According to “The Evolution of the Internet,” written by Kate Mannix and Sean Hall, the internet is “revolutionized the way in which we stay connected on a daily basis.”
Today, we not only look to the internet for efficiency in receiving and sending information. It is used for socialization and forming relationships.
Many individuals with parents who were born in the 60s, 70s and even early 80s, have probably heard how attached millennials are to technology and how they were not nearly as reliant on it as we are now. Most of us know all too well how much they prefer to talk in person or call instead of texting.
In the past five years, our parents are trying to ease into the Information Age by tuning into social media, even if they not as active as the average millenial.
What our parents don’t realize, however, is that it’s much more difficult to communicate in person now than before.
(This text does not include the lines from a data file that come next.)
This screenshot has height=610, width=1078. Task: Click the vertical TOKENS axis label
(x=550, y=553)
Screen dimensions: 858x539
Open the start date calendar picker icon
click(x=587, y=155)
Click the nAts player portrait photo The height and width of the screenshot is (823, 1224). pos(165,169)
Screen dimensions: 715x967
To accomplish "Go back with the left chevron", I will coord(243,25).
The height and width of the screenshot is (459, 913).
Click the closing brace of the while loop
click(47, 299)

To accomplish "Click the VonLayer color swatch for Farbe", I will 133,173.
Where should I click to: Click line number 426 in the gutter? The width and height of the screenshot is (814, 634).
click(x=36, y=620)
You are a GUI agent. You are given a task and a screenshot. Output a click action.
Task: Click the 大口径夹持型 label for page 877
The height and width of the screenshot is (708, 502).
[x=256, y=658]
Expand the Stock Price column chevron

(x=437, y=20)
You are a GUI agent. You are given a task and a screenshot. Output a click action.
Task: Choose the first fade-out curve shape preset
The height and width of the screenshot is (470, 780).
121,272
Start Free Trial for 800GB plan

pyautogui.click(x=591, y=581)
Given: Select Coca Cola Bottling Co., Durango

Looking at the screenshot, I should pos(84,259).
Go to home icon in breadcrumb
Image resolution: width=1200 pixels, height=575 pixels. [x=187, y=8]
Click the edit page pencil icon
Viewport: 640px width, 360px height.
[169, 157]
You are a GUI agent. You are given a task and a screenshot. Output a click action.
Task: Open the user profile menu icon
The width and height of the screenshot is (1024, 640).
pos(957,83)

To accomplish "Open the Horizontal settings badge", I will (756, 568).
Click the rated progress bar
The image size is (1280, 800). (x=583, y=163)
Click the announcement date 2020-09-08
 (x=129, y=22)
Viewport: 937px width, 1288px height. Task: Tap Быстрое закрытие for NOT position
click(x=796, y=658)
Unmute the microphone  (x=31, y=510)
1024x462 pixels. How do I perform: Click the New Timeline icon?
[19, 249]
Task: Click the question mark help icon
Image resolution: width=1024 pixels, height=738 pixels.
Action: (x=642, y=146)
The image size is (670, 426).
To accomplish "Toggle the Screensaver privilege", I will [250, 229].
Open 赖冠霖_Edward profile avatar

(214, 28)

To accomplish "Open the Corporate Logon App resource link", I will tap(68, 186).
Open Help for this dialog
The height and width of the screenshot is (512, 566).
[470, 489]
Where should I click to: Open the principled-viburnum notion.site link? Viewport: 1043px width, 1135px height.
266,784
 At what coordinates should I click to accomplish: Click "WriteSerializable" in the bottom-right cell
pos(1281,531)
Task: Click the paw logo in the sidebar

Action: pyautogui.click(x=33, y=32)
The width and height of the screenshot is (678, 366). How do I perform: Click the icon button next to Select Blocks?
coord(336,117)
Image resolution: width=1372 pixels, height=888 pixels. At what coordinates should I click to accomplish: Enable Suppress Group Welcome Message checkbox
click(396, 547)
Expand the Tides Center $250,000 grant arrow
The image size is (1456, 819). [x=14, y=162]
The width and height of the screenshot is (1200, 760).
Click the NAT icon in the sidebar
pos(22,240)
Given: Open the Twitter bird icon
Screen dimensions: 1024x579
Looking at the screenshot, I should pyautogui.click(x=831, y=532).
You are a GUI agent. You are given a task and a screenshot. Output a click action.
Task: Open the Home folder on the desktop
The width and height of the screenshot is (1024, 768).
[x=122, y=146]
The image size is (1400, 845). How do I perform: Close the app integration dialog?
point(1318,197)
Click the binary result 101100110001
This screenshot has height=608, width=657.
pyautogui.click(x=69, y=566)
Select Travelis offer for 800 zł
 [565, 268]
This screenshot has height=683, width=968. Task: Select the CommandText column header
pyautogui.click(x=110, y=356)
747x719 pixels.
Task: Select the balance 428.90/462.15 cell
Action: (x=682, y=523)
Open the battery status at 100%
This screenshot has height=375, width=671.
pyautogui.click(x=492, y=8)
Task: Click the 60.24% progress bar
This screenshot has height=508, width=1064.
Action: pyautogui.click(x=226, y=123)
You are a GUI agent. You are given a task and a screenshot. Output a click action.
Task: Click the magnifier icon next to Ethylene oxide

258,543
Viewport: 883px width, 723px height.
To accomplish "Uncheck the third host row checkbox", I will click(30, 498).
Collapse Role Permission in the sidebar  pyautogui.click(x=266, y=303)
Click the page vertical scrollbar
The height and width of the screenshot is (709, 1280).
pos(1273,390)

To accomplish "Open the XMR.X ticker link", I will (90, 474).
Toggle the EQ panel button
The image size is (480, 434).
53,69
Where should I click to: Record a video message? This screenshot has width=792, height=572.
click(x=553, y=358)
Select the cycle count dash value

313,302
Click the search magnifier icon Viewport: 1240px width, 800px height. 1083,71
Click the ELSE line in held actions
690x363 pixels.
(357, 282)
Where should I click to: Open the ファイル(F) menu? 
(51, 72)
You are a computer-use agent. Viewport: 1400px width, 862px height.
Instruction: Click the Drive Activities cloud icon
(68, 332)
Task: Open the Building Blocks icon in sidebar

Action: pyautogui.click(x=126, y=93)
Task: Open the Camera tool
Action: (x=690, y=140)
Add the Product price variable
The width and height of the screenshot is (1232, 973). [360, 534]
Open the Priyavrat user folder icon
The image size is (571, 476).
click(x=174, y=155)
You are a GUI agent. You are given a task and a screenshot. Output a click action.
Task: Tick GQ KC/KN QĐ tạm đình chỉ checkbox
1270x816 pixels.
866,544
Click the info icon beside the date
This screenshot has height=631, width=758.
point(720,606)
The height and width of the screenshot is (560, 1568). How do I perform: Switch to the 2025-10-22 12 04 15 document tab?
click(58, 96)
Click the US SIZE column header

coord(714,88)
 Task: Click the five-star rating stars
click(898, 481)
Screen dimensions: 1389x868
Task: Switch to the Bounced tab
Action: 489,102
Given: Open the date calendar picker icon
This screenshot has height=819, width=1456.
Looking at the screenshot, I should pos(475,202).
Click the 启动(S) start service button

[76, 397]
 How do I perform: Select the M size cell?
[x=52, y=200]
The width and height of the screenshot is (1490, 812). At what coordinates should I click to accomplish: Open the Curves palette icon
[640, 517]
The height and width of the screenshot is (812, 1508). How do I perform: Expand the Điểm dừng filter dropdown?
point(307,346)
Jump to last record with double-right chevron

Nowadays, there is more peer pressure, cliques and often times more judgments from others. On the internet, people are more free to be themselves or portray themselves as their ideal image.
Forty percent of Americans feel more comfortable engaging with people online than in person, according to a Life on Demand study.
The internet has made it easy to hide behind a facade. It gives a person the ability to connect without face-to-face conversation which is exactly what some people need.
Many people feel more at ease expressing their innermost thoughts to someone online than in person. Let’s face it: it’s nerve wracking telling your crush that you like him or her when you’re stammering on your words and sweating profusely.
Online allows people to think before they respond and prevents a person from saying something embarrassing.
Some people can argue that they are shy and nervous about face to face conversation while others don’t have the time to magically run into someone in the street like Nicholas Sparks movies. Although it is romantic and exciting to bump into the potential love of your life, but communication is not what it used to be.
Especially with relationships. In person, some people don’t know how to have an intellectual conversation without allowing their eyes to linger to the lips of the person they’re talking to or to that one piece of lint on their t-shirt.
Online there are no distractions, just the words of the person you are talking to.
Without distractions of physical appearances, it is easier to pay attention to what the other person is saying. People don’t stay connected for long over physical attributes. It’s the way that person makes another feel and the depth of conversation that is shared between people. All of those factors combined creates a bond and the blossoming of a new relationship.